TASK TO COMPLETE → Copy each line that contains the string "bookmark", taking them from the material.
◇ ◇ ◇ ◇ ◇
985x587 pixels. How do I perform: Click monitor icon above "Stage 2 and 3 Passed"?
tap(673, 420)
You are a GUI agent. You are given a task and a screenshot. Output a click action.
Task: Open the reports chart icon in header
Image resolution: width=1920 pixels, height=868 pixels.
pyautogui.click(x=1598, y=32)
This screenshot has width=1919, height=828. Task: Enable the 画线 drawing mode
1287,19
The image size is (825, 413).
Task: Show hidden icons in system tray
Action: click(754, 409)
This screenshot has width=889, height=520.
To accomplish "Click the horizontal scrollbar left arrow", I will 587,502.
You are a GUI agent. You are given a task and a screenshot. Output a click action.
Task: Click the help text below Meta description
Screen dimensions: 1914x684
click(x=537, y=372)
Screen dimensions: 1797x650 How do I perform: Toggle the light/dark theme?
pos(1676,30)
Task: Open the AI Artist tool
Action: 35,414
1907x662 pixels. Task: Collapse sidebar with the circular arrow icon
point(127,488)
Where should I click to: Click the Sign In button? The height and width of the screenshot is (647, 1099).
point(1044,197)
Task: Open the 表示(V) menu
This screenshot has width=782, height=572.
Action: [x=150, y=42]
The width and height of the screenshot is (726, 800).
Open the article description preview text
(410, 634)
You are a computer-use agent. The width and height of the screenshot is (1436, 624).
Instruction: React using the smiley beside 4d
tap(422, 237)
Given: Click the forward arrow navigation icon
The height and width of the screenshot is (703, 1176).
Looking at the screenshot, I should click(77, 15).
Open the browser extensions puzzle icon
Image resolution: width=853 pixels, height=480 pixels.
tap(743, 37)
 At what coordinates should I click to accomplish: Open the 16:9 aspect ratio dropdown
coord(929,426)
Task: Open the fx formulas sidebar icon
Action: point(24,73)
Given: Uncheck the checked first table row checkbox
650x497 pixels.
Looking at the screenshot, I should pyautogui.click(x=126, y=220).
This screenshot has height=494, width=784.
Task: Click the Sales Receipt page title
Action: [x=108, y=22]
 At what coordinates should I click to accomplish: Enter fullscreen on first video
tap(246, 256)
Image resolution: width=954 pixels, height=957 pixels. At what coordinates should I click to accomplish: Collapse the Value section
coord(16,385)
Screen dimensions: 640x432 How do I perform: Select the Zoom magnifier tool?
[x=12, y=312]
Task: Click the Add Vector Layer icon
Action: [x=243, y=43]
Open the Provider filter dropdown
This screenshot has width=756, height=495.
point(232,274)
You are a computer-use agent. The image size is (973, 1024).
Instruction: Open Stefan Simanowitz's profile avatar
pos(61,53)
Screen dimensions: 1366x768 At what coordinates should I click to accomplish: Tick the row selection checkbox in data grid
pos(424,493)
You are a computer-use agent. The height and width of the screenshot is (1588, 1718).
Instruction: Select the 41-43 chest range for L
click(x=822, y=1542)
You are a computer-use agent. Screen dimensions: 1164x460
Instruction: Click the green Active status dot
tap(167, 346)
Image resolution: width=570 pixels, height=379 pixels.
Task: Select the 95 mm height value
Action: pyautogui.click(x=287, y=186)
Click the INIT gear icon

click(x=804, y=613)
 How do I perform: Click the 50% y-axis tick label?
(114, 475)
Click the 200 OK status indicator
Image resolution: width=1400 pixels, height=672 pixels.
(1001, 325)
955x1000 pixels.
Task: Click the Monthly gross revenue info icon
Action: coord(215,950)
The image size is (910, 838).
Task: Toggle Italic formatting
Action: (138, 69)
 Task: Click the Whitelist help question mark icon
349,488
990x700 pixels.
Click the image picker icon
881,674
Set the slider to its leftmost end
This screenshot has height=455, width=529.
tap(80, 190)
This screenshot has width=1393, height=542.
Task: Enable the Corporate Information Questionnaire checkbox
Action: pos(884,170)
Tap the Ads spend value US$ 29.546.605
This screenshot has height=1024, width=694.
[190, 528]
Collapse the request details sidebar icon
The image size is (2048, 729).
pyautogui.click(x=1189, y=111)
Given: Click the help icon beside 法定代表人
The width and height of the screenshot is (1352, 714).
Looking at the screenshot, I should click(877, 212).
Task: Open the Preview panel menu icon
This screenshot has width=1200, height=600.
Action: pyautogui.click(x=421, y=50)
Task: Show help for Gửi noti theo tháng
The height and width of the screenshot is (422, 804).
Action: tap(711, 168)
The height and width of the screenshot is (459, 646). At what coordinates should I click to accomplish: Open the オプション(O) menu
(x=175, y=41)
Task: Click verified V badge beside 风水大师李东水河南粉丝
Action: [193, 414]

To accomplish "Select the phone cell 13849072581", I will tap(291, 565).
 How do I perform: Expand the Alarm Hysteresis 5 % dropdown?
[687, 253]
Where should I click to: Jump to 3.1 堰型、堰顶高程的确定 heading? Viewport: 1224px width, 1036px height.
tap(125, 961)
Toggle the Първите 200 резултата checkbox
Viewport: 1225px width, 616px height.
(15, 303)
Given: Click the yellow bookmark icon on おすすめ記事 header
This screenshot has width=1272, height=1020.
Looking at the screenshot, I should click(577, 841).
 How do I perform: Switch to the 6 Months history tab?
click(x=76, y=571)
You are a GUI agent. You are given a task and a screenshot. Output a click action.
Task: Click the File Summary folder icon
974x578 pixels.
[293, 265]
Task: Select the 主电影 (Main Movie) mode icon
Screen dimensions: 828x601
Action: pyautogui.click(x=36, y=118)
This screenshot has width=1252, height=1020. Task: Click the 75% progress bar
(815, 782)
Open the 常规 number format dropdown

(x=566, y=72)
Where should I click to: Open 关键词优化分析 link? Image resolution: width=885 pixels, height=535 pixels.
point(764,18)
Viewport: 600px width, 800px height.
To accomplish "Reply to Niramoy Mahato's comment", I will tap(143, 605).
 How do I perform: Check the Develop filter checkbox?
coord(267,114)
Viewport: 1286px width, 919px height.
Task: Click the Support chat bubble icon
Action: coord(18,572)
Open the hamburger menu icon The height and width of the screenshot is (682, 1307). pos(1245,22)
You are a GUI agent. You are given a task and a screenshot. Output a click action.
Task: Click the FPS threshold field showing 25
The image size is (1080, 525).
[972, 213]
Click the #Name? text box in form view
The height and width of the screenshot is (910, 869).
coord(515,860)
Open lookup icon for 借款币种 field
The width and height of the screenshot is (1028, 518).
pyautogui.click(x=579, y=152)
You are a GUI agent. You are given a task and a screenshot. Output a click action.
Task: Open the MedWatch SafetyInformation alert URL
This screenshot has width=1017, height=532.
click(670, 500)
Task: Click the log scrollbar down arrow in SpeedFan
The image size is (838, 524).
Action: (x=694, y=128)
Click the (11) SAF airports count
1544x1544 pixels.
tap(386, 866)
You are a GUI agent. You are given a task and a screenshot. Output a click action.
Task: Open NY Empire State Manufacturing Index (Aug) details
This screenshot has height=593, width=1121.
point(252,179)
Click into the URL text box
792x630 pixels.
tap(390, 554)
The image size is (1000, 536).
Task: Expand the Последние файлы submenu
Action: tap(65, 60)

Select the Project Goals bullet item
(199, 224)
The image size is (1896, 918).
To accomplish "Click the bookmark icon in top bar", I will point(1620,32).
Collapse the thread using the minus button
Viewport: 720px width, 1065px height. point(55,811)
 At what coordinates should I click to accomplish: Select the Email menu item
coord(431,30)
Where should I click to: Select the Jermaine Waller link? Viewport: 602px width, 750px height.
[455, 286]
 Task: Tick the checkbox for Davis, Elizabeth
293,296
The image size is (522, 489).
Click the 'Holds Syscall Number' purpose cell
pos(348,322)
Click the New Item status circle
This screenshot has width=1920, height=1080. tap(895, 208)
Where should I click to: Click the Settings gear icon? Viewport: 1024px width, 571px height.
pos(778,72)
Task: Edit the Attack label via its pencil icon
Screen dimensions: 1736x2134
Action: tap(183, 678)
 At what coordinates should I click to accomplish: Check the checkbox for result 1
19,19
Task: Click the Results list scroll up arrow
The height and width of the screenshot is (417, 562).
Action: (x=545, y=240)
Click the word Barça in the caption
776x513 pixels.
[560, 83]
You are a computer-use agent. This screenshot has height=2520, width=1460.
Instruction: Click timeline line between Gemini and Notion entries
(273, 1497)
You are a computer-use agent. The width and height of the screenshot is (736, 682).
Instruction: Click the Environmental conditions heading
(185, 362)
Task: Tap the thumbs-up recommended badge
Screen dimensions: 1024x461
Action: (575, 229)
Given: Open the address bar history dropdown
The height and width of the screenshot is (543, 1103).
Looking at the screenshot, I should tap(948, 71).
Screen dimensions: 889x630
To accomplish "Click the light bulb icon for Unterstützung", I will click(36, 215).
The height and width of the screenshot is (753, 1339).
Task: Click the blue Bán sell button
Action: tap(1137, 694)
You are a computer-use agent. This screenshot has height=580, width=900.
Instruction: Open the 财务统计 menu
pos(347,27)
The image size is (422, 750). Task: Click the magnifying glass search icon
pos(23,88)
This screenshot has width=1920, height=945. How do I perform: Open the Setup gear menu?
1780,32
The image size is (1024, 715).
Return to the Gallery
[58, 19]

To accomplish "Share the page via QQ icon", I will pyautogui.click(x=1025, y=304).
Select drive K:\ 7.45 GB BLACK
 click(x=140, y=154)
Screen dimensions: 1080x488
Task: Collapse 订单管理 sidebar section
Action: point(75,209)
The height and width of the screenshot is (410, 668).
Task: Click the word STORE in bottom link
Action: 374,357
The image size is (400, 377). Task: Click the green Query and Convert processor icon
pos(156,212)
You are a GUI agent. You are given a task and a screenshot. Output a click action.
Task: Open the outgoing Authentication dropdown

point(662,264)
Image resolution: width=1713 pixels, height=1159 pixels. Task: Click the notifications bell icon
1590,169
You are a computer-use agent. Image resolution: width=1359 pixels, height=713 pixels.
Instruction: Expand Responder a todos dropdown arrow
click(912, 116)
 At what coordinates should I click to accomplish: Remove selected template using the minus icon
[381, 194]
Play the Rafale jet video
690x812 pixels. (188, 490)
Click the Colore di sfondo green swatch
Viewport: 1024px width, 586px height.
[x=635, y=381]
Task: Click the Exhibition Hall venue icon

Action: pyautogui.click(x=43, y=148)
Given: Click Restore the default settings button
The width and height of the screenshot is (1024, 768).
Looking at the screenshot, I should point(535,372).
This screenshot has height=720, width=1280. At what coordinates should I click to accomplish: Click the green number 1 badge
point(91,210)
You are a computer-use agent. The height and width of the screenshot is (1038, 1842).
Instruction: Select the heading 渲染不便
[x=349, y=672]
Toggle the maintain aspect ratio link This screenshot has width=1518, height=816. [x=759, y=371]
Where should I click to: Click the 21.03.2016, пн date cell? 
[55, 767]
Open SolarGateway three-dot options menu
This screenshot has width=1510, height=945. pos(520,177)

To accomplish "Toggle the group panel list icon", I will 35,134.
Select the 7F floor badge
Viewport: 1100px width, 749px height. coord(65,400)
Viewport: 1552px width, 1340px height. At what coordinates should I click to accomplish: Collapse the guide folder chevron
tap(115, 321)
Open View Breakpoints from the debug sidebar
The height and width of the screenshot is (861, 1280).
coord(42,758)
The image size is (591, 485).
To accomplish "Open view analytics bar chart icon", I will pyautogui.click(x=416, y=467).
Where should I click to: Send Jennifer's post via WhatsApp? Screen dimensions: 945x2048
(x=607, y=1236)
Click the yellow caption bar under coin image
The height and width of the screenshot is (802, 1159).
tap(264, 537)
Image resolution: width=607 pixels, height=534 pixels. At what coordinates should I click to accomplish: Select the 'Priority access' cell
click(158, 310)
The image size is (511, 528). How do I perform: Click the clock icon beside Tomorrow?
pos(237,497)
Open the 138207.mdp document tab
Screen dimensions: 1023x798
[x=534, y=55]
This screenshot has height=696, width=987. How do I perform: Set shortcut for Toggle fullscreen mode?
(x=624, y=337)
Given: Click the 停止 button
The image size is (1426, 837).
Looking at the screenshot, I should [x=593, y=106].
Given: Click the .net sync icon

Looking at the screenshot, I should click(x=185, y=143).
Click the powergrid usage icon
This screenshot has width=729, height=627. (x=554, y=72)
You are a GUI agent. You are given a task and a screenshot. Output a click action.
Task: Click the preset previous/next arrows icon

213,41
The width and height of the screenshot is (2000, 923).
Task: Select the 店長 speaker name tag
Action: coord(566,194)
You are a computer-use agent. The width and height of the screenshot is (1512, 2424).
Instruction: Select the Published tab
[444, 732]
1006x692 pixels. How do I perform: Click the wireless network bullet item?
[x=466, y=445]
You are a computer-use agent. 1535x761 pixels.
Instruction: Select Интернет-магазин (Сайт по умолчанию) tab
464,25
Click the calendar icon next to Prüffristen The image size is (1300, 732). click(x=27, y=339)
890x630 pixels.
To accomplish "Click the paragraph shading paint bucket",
◇ ◇ ◇ ◇ ◇
WRITTEN RESPONSE →
Given: Click the yellow bookmark icon on おすすめ記事 header
To accomplish "Click the bookmark icon in top bar", I will point(1620,32).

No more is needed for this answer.